Reauthorization of the Prescription Drug User Fee Act (PDUFA)

On behalf of the Biotechnology Industry Organization, I thank you for the opportunity to comment in support of the reauthorization of the Prescription Drug User Fee Act and discuss how we can ensure achievement of the goals envisioned under PDUFA, and make further refinements toward that end.

BIO represents more than 1,200 biotechnology companies, academic institutions, state biotechnology centers and related organizations across the United States and in more than 30 other nations. BIO members are involved in the research and development of innovative healthcare, agricultural, industrial and environmental biotechnology products, thereby expanding the boundaries of science to benefit humanity by providing better healthcare, enhanced agriculture, and a cleaner and safer environment.
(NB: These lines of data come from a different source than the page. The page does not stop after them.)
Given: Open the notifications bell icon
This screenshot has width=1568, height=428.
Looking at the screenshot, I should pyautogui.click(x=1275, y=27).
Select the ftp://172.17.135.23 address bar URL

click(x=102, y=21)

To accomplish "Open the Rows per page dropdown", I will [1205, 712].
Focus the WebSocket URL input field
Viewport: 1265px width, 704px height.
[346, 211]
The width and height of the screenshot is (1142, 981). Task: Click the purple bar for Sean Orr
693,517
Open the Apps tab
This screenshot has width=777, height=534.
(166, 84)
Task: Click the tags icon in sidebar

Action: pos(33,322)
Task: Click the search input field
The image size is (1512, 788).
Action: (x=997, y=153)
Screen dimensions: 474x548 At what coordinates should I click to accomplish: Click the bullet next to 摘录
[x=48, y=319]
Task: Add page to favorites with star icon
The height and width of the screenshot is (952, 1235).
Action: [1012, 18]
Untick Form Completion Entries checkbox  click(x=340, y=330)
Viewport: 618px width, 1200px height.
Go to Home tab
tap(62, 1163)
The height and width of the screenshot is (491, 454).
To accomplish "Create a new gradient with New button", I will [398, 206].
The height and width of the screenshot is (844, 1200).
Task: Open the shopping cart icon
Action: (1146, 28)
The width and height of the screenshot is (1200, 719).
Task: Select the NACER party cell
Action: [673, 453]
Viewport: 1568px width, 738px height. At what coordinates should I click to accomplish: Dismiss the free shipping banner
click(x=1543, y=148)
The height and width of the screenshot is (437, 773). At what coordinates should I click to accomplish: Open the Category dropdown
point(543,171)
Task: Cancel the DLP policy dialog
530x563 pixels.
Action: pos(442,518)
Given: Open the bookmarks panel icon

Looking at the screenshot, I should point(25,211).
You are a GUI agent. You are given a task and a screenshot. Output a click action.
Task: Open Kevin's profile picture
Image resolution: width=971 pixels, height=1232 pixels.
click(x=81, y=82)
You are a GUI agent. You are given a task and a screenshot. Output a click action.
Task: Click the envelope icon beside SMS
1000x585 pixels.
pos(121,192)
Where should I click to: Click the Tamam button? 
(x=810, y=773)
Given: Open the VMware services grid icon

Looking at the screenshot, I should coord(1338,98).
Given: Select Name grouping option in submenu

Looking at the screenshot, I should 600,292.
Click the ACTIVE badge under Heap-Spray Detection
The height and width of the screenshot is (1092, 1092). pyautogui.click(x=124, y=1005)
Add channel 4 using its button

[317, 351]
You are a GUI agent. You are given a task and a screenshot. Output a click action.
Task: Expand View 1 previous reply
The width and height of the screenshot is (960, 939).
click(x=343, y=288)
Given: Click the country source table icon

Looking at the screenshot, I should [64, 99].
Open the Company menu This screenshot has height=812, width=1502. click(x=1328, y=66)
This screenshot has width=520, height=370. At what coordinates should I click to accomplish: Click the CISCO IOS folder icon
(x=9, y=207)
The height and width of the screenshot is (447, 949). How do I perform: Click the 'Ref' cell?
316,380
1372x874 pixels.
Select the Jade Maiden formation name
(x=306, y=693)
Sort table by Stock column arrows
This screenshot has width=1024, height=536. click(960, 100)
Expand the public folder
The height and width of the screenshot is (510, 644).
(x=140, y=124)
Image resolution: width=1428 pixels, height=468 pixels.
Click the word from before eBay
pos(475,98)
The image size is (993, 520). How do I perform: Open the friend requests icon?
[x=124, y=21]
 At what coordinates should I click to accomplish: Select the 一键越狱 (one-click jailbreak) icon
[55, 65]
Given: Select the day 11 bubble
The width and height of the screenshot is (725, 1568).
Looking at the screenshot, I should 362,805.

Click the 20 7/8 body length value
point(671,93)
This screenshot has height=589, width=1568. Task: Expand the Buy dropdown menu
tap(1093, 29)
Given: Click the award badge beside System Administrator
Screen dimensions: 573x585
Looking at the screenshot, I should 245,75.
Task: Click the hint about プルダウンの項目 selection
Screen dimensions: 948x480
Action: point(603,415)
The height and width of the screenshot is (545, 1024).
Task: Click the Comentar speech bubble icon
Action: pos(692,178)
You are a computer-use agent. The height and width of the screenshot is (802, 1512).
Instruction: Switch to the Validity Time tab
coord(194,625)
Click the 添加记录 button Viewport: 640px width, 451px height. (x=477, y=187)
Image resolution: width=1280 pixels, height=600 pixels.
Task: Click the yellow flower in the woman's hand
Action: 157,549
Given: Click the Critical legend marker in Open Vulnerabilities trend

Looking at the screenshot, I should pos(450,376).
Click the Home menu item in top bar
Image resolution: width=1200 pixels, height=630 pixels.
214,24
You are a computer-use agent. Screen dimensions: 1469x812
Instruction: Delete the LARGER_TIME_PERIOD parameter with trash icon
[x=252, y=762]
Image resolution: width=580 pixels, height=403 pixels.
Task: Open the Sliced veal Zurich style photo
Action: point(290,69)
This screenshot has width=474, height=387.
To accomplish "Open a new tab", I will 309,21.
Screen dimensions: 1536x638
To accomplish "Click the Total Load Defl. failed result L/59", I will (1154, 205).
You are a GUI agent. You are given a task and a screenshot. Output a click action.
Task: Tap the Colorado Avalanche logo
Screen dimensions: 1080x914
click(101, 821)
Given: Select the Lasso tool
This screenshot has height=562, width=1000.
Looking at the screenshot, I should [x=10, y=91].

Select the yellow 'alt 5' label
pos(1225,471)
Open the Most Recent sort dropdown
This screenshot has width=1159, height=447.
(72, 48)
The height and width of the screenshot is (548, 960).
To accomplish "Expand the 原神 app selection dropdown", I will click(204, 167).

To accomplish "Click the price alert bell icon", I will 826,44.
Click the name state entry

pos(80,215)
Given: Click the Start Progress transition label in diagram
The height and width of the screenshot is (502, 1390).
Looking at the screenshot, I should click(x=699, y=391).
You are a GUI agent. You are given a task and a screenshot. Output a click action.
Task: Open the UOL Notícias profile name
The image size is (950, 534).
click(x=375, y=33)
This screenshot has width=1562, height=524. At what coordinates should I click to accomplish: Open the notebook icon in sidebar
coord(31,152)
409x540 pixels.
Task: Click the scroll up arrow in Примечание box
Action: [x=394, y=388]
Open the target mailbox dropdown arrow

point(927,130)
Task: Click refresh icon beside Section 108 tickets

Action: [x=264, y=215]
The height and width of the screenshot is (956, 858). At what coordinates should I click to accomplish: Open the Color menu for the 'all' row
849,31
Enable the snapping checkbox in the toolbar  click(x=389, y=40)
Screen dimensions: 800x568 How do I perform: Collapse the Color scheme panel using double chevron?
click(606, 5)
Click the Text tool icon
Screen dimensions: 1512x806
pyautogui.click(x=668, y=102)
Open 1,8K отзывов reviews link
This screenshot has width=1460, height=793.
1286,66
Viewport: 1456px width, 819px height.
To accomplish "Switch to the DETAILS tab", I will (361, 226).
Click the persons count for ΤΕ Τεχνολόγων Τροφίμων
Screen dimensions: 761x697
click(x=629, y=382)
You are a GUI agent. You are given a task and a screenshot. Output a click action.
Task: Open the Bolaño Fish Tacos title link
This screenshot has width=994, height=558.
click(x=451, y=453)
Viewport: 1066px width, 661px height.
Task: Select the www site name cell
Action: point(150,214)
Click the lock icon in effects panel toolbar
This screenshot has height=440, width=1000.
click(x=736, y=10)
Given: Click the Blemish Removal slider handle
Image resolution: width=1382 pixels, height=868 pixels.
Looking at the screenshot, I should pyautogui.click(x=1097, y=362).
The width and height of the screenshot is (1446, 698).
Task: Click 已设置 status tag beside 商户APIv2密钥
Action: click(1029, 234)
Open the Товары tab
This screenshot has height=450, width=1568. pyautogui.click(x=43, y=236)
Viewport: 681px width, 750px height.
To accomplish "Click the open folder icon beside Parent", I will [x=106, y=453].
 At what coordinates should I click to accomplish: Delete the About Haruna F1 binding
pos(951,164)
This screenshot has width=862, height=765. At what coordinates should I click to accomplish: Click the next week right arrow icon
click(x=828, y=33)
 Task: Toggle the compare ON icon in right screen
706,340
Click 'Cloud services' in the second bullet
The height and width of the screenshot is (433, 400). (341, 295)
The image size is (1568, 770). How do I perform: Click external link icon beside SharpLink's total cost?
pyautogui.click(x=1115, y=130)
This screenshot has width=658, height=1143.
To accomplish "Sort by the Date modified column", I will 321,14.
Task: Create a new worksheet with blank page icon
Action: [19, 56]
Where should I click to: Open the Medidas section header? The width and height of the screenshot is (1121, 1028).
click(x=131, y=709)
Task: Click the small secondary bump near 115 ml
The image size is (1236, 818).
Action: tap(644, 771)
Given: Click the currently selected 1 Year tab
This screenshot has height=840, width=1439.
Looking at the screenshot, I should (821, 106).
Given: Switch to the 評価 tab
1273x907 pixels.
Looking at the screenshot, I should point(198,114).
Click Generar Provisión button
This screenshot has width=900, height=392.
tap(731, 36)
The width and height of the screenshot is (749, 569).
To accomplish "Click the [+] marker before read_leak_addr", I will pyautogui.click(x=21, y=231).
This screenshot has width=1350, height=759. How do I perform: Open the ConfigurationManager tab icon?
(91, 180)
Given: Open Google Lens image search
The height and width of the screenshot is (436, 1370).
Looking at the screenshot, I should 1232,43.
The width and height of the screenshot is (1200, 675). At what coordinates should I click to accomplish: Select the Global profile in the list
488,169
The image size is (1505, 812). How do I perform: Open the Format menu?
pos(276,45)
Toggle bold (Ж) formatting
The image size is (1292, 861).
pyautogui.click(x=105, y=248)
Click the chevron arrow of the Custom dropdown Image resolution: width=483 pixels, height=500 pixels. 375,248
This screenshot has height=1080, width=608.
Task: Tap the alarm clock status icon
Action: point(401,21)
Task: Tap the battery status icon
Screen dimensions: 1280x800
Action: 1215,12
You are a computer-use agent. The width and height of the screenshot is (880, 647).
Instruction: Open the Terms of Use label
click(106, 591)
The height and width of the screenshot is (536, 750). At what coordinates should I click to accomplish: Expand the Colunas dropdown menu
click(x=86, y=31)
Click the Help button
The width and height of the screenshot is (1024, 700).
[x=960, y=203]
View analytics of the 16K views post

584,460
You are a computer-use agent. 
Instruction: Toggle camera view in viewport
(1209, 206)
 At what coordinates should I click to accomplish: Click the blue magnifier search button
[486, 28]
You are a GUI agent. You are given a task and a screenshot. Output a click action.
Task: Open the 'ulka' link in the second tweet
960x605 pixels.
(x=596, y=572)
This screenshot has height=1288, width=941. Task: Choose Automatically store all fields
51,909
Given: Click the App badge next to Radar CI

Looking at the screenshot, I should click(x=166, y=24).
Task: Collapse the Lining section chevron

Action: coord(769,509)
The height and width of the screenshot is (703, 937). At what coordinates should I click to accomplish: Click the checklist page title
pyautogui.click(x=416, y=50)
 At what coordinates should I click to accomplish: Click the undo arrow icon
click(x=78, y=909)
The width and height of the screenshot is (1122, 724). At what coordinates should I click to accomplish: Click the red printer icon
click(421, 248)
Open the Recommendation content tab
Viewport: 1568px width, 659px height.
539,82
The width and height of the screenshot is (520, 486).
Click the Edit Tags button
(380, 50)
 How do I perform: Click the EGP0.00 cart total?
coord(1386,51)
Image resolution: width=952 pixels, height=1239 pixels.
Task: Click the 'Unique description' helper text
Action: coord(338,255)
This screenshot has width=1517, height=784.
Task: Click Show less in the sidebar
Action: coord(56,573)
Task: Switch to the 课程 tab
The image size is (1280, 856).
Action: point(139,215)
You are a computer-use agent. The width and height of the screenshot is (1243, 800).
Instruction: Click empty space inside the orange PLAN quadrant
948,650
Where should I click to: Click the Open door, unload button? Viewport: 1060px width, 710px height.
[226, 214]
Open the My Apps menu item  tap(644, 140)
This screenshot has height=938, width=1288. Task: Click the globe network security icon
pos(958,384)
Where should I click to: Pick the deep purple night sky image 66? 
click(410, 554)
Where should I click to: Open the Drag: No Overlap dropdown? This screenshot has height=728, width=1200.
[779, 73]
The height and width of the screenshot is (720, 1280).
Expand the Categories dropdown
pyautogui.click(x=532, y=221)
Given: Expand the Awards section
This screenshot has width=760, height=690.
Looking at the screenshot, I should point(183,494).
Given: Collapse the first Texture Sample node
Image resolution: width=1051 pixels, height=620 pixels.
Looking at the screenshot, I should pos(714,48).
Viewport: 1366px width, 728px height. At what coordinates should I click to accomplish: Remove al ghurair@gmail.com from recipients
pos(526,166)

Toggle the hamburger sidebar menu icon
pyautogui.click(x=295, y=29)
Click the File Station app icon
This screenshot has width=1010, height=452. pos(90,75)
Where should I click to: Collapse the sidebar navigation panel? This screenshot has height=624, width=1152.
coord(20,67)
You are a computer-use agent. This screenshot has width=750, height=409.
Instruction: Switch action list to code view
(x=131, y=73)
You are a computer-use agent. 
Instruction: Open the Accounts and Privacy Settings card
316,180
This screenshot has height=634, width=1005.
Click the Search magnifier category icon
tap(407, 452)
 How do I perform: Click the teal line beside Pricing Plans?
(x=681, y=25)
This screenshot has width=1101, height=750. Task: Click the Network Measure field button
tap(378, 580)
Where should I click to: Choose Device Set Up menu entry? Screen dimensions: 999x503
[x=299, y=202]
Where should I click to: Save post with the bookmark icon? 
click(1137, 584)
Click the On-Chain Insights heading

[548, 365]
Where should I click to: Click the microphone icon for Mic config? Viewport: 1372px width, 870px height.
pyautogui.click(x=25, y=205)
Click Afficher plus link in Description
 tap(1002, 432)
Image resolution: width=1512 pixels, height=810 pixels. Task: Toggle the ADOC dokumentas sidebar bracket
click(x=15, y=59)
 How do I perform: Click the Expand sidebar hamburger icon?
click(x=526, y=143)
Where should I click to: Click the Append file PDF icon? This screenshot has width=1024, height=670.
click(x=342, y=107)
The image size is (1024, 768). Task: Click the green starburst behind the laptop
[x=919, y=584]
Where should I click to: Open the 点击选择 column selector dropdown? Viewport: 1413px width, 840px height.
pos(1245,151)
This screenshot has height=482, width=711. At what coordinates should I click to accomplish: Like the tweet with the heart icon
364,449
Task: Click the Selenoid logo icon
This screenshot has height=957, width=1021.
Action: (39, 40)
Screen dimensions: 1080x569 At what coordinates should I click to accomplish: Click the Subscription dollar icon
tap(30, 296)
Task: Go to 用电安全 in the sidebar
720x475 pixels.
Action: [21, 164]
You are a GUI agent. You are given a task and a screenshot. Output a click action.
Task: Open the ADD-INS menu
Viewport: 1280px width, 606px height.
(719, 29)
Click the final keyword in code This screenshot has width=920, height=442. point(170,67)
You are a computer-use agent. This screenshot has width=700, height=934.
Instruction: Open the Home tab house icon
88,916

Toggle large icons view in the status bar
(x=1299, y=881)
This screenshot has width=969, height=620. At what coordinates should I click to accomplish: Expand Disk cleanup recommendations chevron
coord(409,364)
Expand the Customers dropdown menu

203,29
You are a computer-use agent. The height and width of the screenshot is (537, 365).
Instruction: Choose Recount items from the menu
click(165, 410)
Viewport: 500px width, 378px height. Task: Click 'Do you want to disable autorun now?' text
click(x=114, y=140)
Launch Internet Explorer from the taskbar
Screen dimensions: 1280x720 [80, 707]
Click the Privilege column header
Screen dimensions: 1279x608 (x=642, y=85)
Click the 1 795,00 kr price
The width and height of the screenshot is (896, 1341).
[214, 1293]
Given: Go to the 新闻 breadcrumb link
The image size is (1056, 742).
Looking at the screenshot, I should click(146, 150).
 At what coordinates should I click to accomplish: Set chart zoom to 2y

Innovation in health care - including new therapies, vaccines and diagnostics - has been and will continue to be central to an improved health care system and a key driver of economic progress. Biotechnology has created more than 200 new therapies and vaccines, including products to treat cancer, diabetes, HIV/ AIDS and autoimmune disorders. There are more than 400 biotech drug products and vaccines currently in clinical trials targeting more than 200 diseases. Recognizing that a reliable, science-driven regulatory environment fosters innovation, promotes economic competitiveness, and maintains high patient confidence in the integrity of medicines, BIO member companies have supported a carefully structured user fee program to help fund FDA’s human drug review activities.